# Data records

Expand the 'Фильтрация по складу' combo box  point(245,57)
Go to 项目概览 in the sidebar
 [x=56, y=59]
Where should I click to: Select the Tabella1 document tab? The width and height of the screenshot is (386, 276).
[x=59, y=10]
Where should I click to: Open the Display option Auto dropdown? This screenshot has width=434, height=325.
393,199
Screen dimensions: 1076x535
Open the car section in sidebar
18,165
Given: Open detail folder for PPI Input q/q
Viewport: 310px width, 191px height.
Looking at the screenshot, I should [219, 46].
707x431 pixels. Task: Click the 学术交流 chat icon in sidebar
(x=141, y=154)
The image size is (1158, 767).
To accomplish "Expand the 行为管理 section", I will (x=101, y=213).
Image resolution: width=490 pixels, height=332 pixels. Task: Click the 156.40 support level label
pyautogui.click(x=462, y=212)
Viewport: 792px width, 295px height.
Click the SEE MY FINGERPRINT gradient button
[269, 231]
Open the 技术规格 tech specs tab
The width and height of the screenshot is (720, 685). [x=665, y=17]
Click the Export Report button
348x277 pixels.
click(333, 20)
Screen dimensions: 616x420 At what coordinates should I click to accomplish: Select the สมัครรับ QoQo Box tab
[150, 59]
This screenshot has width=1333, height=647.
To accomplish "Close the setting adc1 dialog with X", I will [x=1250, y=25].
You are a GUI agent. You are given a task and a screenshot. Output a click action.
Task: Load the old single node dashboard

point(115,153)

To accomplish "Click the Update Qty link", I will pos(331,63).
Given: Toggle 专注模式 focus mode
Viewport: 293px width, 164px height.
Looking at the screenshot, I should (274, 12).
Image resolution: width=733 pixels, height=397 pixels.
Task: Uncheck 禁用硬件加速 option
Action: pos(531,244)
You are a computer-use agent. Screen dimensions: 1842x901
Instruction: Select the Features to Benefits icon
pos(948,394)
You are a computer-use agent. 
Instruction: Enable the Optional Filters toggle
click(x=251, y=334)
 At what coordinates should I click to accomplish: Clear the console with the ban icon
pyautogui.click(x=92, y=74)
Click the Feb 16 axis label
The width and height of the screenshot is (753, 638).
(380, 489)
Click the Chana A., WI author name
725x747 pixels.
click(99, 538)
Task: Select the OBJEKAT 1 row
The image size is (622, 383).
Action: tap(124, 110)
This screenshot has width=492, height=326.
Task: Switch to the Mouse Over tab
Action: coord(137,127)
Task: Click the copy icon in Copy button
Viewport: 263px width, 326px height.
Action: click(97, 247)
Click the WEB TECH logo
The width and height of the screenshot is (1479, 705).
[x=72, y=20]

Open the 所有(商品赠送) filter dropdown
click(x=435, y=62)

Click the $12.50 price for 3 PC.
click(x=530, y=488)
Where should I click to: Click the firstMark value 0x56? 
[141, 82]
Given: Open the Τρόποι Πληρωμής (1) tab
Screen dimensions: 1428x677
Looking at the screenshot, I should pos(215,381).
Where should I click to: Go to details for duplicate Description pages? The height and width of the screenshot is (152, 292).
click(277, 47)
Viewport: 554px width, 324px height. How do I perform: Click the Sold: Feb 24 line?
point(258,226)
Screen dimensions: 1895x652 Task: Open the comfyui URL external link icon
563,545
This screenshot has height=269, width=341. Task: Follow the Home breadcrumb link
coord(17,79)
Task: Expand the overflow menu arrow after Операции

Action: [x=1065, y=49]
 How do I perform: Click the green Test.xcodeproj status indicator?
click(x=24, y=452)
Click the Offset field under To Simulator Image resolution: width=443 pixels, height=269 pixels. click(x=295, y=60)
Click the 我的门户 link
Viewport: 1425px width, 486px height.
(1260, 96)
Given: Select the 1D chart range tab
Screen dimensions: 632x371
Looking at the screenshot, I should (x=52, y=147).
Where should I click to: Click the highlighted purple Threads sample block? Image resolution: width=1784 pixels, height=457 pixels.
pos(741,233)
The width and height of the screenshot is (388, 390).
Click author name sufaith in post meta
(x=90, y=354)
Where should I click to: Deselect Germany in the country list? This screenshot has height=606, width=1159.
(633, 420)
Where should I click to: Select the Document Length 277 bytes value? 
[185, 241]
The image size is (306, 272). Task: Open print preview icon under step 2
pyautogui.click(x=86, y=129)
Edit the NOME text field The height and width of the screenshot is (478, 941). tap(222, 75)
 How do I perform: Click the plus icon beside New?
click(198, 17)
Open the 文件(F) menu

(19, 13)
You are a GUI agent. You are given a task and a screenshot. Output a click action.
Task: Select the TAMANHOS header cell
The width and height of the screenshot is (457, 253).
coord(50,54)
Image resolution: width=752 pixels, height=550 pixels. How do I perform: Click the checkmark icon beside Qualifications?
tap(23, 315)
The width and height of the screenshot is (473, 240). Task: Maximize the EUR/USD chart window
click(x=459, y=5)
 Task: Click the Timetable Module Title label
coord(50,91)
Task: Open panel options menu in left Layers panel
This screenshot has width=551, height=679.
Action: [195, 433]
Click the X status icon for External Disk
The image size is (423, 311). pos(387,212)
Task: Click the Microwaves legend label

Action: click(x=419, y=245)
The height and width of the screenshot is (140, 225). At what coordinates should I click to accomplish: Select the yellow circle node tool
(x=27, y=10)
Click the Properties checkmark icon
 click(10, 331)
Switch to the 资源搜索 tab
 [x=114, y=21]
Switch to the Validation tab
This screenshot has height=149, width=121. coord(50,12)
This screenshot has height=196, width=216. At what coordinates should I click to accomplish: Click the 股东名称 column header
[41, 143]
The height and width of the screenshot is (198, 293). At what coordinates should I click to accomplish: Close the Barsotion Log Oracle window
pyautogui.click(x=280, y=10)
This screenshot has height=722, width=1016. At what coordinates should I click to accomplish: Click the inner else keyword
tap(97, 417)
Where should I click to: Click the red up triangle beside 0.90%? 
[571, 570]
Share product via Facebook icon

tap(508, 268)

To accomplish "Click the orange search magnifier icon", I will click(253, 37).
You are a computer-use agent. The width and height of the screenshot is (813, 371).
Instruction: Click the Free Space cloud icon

# Assignment
Please reproduce the whole listing exactly, omitting no line.

# Exercise solution
Expand the 'Фильтрация по складу' combo box  point(245,57)
Go to 项目概览 in the sidebar
 [x=56, y=59]
Where should I click to: Select the Tabella1 document tab? The width and height of the screenshot is (386, 276).
[x=59, y=10]
Where should I click to: Open the Display option Auto dropdown? This screenshot has width=434, height=325.
393,199
Screen dimensions: 1076x535
Open the car section in sidebar
18,165
Given: Open detail folder for PPI Input q/q
Viewport: 310px width, 191px height.
Looking at the screenshot, I should [219, 46].
707x431 pixels. Task: Click the 学术交流 chat icon in sidebar
(x=141, y=154)
The image size is (1158, 767).
To accomplish "Expand the 行为管理 section", I will (x=101, y=213).
Image resolution: width=490 pixels, height=332 pixels. Task: Click the 156.40 support level label
pyautogui.click(x=462, y=212)
Viewport: 792px width, 295px height.
Click the SEE MY FINGERPRINT gradient button
[269, 231]
Open the 技术规格 tech specs tab
The width and height of the screenshot is (720, 685). [x=665, y=17]
Click the Export Report button
348x277 pixels.
click(333, 20)
Screen dimensions: 616x420 At what coordinates should I click to accomplish: Select the สมัครรับ QoQo Box tab
[150, 59]
This screenshot has width=1333, height=647.
To accomplish "Close the setting adc1 dialog with X", I will [x=1250, y=25].
You are a GUI agent. You are given a task and a screenshot. Output a click action.
Task: Load the old single node dashboard

point(115,153)

To accomplish "Click the Update Qty link", I will pos(331,63).
Given: Toggle 专注模式 focus mode
Viewport: 293px width, 164px height.
Looking at the screenshot, I should (274, 12).
Image resolution: width=733 pixels, height=397 pixels.
Task: Uncheck 禁用硬件加速 option
Action: pos(531,244)
You are a computer-use agent. Screen dimensions: 1842x901
Instruction: Select the Features to Benefits icon
pos(948,394)
You are a computer-use agent. 
Instruction: Enable the Optional Filters toggle
click(x=251, y=334)
 At what coordinates should I click to accomplish: Clear the console with the ban icon
pyautogui.click(x=92, y=74)
Click the Feb 16 axis label
The width and height of the screenshot is (753, 638).
(380, 489)
Click the Chana A., WI author name
725x747 pixels.
click(99, 538)
Task: Select the OBJEKAT 1 row
The image size is (622, 383).
Action: tap(124, 110)
This screenshot has width=492, height=326.
Task: Switch to the Mouse Over tab
Action: coord(137,127)
Task: Click the copy icon in Copy button
Viewport: 263px width, 326px height.
Action: click(97, 247)
Click the WEB TECH logo
The width and height of the screenshot is (1479, 705).
[x=72, y=20]

Open the 所有(商品赠送) filter dropdown
click(x=435, y=62)

Click the $12.50 price for 3 PC.
click(x=530, y=488)
Where should I click to: Click the firstMark value 0x56? 
[141, 82]
Given: Open the Τρόποι Πληρωμής (1) tab
Screen dimensions: 1428x677
Looking at the screenshot, I should pos(215,381).
Where should I click to: Go to details for duplicate Description pages? The height and width of the screenshot is (152, 292).
click(277, 47)
Viewport: 554px width, 324px height. How do I perform: Click the Sold: Feb 24 line?
point(258,226)
Screen dimensions: 1895x652 Task: Open the comfyui URL external link icon
563,545
This screenshot has height=269, width=341. Task: Follow the Home breadcrumb link
coord(17,79)
Task: Expand the overflow menu arrow after Операции

Action: [x=1065, y=49]
 How do I perform: Click the green Test.xcodeproj status indicator?
click(x=24, y=452)
Click the Offset field under To Simulator Image resolution: width=443 pixels, height=269 pixels. click(x=295, y=60)
Click the 我的门户 link
Viewport: 1425px width, 486px height.
(1260, 96)
Given: Select the 1D chart range tab
Screen dimensions: 632x371
Looking at the screenshot, I should (x=52, y=147).
Where should I click to: Click the highlighted purple Threads sample block? Image resolution: width=1784 pixels, height=457 pixels.
pos(741,233)
The width and height of the screenshot is (388, 390).
Click author name sufaith in post meta
(x=90, y=354)
Where should I click to: Deselect Germany in the country list? This screenshot has height=606, width=1159.
(633, 420)
Where should I click to: Select the Document Length 277 bytes value? 
[185, 241]
The image size is (306, 272). Task: Open print preview icon under step 2
pyautogui.click(x=86, y=129)
Edit the NOME text field The height and width of the screenshot is (478, 941). tap(222, 75)
 How do I perform: Click the plus icon beside New?
click(198, 17)
Open the 文件(F) menu

(19, 13)
You are a GUI agent. You are given a task and a screenshot. Output a click action.
Task: Select the TAMANHOS header cell
The width and height of the screenshot is (457, 253).
coord(50,54)
Image resolution: width=752 pixels, height=550 pixels. How do I perform: Click the checkmark icon beside Qualifications?
tap(23, 315)
The width and height of the screenshot is (473, 240). Task: Maximize the EUR/USD chart window
click(x=459, y=5)
 Task: Click the Timetable Module Title label
coord(50,91)
Task: Open panel options menu in left Layers panel
This screenshot has width=551, height=679.
Action: [195, 433]
Click the X status icon for External Disk
The image size is (423, 311). pos(387,212)
Task: Click the Microwaves legend label

Action: click(x=419, y=245)
The height and width of the screenshot is (140, 225). At what coordinates should I click to accomplish: Select the yellow circle node tool
(x=27, y=10)
Click the Properties checkmark icon
 click(10, 331)
Switch to the 资源搜索 tab
 [x=114, y=21]
Switch to the Validation tab
This screenshot has height=149, width=121. coord(50,12)
This screenshot has height=196, width=216. At what coordinates should I click to accomplish: Click the 股东名称 column header
[41, 143]
The height and width of the screenshot is (198, 293). At what coordinates should I click to accomplish: Close the Barsotion Log Oracle window
pyautogui.click(x=280, y=10)
This screenshot has height=722, width=1016. At what coordinates should I click to accomplish: Click the inner else keyword
tap(97, 417)
Where should I click to: Click the red up triangle beside 0.90%? 
[571, 570]
Share product via Facebook icon

tap(508, 268)

To accomplish "Click the orange search magnifier icon", I will click(253, 37).
You are a computer-use agent. The width and height of the screenshot is (813, 371).
Instruction: Click the Free Space cloud icon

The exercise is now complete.